PROBLEM A: In the USB controller note, what makes the problem disappear?
PROBLEM B: In the USB controller note, take the part that opens with the words "The problem presents" and closes with "protocol procedure engine.", and write it out again with "software" swapped for "firmware".

++++ TEXT PASSAGE ++++

The USB controller fails to insert periodic transfers if a USB device persis- tently NAKs a CTRL transfer attempt in the first part of a USB frame. When the NAKed transfer hit the End Of Frame, then the first INTR transfer is tried, which immediately fails due to being too close to the frame end.
The problem presents itself if there exists both CTRL and periodic (INTR, ISO) traffic in a frame.
The problem disappears if the CTRL traffic is stopped or if the periodic traf- fic is stopped.
It does not work to set R_USB_PSTART to zero. At least one CTRL transfer would sneak through no matter what.
A workaround must rely on software as the trouble lies deep in the protocol procedure engine.
The most obvious workaround lies in avoiding periodic traffic if possible. If that is not an option, then more subtle workarounds must be used.
To detect that a transfer suffers from persistent NAKing, the software can check the progress by observing the data counters and / or pointers in the DMA descriptor(s) for the transfer. Excatly how depends on how the transfer is set up. If the counter / pointers doesn't move over a period of a few frames, then it suffers from persistent NAKing and the software should disable it for a period of time.

++++ COLLECTED DATA ++++

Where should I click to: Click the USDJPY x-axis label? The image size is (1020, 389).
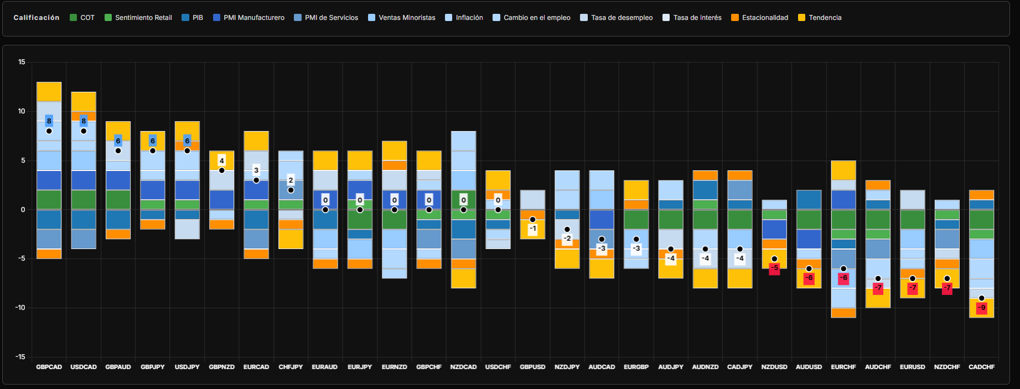pos(187,367)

++++

FULL OUTPUT A: It disappears when either the CTRL traffic or the periodic traffic is stopped.

FULL OUTPUT B:
The problem presents itself if there exists both CTRL and periodic (INTR, ISO) traffic in a frame.
The problem disappears if the CTRL traffic is stopped or if the periodic traf- fic is stopped.
It does not work to set R_USB_PSTART to zero. At least one CTRL transfer would sneak through no matter what.
A workaround must rely on firmware as the trouble lies deep in the protocol procedure engine.